* [BRIEF 1] What date does the piece of tax return tips give as the self-assessment tax return deadline?
* [BRIEF 2] Edit the passage of the tax return tips between "4. Cross check" and "receipts you have.", inclusive, so that "indemnity" becomes "insurance".

* [SELECTED EXTRACT]
With every passing day of January, all the self-employed people are nearing their self-assessment tax return deadline which is 31 January 2019. For locums, this is the time of added work of getting the paper work sorted and finances managed. So, to make the process smoother, you can go through these 10 tips for your tax return submission.
1. Set up your account and get your access codes
For the ones filling the tax return online for the first time, you will require your unique taxpayer reference (UTR). Once you send the registration request, the HMRC will send you the UTR via post usually within 7 days and can take up to 3-4 weeks. When you first sign up, you will have a user ID number which you can use to log in to HMRC online account. Do not misplace the details, for you might have to get new ones; an added task you might want to avoid.
2. Sort your record
Get all your receipts, papers, statements in order to start the procedure of filling the tax return. You must have complete record of your accounts, incomes and expenses. It is imperative to review your bank statements and note the amount of interest you have accumulated over the past tax year.
3. Claiming your expenses
You must know which expenses you can claim, meaning which are “allowable expenses”. To calculate the taxable profit, you can deduct those business expenses from your income. Some of the expenses that are allowed are travel costs, office and equipment costs, insurance costs, and mileage. You can always locate more details about the self-employed expenses on the government’s webpage. You can subtract house utility bills for a work from home profile.
4. Cross check the details of finances
While calculating your income and expenses for the particular tax year, make sure to cross check the numbers. Check your payment receipts, bills, record of pension payments (if you have made any), the indemnity you have accumulated over the year and also the expenses incurred. Cross check and match your payments you received in bank versus the invoice you issued and similarly, check the payments you have made against the receipts you have.

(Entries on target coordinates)

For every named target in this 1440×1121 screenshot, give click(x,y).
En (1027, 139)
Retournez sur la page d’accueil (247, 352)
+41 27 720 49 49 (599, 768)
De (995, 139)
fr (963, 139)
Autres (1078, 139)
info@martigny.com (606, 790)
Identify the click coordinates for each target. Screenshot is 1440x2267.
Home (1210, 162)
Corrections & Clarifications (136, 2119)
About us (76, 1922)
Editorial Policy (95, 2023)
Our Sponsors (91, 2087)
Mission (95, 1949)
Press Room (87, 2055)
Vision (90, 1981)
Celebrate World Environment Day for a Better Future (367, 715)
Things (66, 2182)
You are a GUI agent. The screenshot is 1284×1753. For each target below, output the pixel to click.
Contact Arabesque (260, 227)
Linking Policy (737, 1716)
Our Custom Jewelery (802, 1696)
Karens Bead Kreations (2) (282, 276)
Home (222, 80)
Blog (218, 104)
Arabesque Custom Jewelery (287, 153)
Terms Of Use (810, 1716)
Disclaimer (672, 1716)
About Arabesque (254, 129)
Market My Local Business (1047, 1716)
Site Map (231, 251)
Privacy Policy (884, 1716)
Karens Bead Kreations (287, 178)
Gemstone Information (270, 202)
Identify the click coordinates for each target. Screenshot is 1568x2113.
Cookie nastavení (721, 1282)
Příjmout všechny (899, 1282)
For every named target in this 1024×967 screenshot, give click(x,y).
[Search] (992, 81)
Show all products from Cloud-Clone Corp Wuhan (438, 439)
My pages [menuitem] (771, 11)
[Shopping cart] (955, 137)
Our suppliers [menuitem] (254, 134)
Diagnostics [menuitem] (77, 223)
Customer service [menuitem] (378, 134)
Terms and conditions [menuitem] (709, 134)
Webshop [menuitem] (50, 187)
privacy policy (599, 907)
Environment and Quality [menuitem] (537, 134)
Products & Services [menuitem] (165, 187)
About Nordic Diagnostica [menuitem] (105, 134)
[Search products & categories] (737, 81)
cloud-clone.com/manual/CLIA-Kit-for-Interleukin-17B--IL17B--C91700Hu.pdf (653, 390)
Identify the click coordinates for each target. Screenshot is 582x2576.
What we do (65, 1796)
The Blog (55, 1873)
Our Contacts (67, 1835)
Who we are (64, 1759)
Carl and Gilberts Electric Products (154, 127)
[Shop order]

* [TASK OUTPUT 1] 31 January 2019

* [TASK OUTPUT 2]
4. Cross check the details of finances
While calculating your income and expenses for the particular tax year, make sure to cross check the numbers. Check your payment receipts, bills, record of pension payments (if you have made any), the insurance you have accumulated over the year and also the expenses incurred. Cross check and match your payments you received in bank versus the invoice you issued and similarly, check the payments you have made against the receipts you have.